# [Extracted text]
· · · · · · ·

These guys http://www.speakerbits.com/net/catalogs/cat19.aspx (in Melbourne) have solen 33uF caps for about $30.... probably about the same as what you were looking at for 3 10Uf caps :(


I've been looking for caps today too.... have been playing around trying to find the best resistor/cap combo for a zobel (somewhere around 30uF is looking about right for me too :( .... I think I will go buy a bunch of BP electros in various values and use them for experimenting, then when I'm happy with a value, I'll consider forking out for the more expensive polys.....

If you think standard polys are expensive just have a look at the hovland music caps on that site!!!! I think I'll stick to the solens or possibly even the generic ones from WES. BTW WES have solen caps up to 15uF and they aren't as expensive as the site I posted above (whether they are the same series or not, I don't know).

· · · · · · ·

# [Provided material]
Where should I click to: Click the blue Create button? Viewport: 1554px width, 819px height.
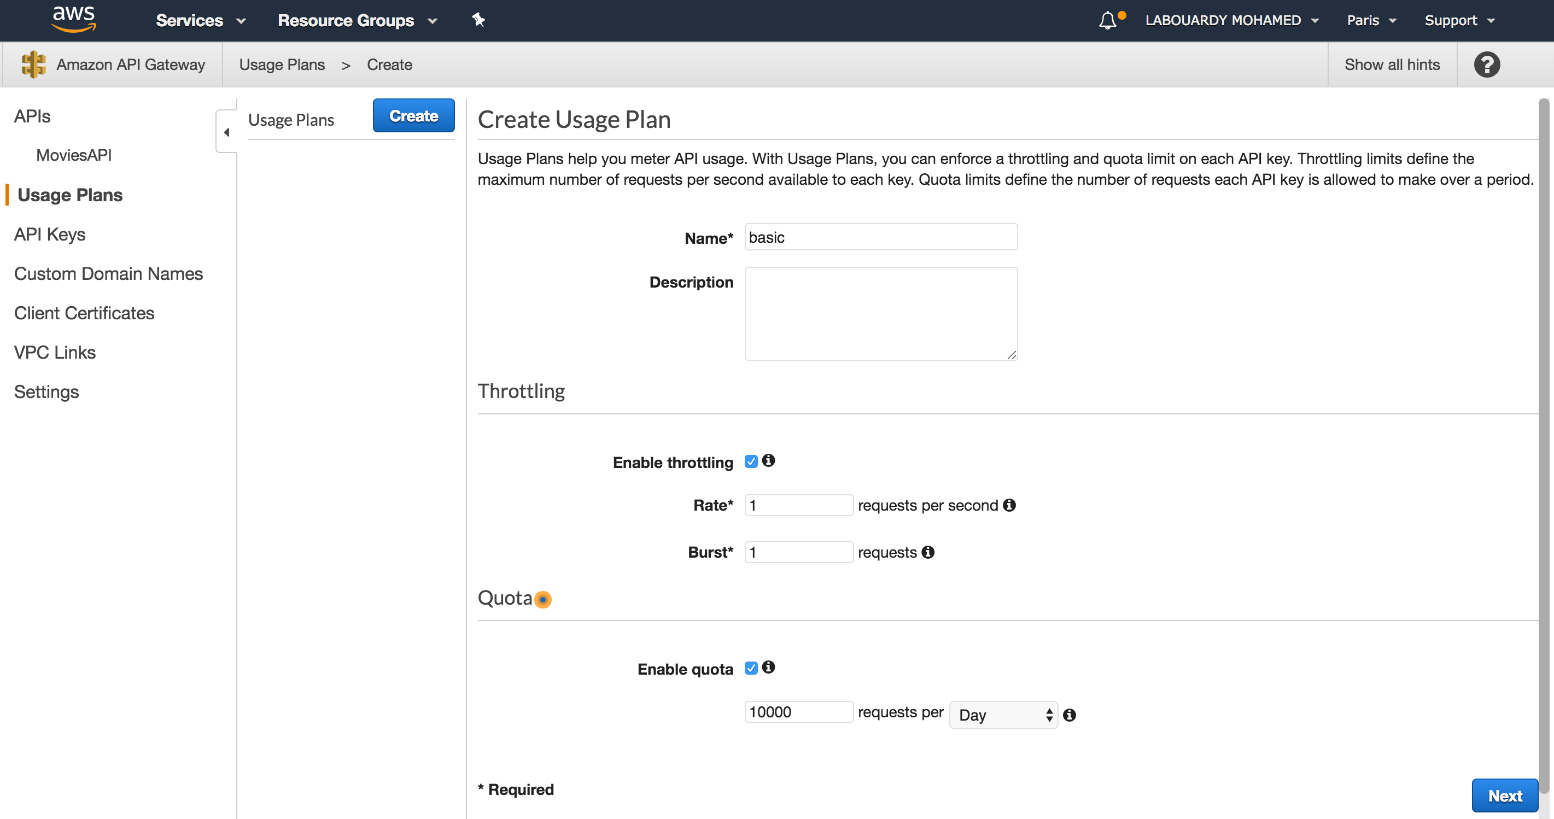point(413,115)
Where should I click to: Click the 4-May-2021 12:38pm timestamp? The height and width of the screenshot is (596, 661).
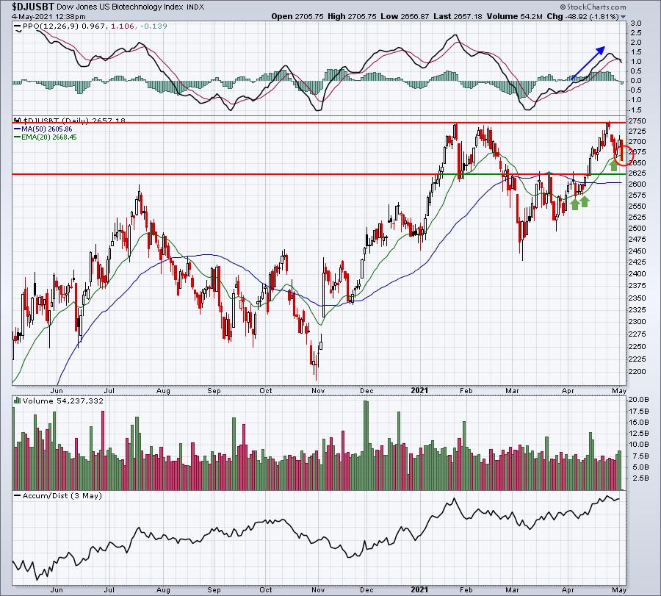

· · · · · · ·

# [Challenges]
1) From the forum post about capacitors, return the stretch from "I've been looking" through "I don't know).".
2) According to the forum post about capacitors, what is the largest Solen cap value that WES carries?
3) Summarize the forum post about capacitors in two sentences.

# [Exercise results]
1)
I've been looking for caps today too.... have been playing around trying to find the best resistor/cap combo for a zobel (somewhere around 30uF is looking about right for me too :( .... I think I will go buy a bunch of BP electros in various values and use them for experimenting, then when I'm happy with a value, I'll consider forking out for the more expensive polys.....

If you think standard polys are expensive just have a look at the hovland music caps on that site!!!! I think I'll stick to the solens or possibly even the generic ones from WES. BTW WES have solen caps up to 15uF and they aren't as expensive as the site I posted above (whether they are the same series or not, I don't know).

2) WES has Solen caps up to 15uF.

3) The writer points to a Melbourne site selling 33uF Solen caps for about $30 and describes searching for a resistor and cap combination for a zobel, planning to experiment with cheaper BP electrolytics before paying for polys. The writer also notes that the Hovland caps on that site cost even more and that WES sells Solen caps up to 15uF for less.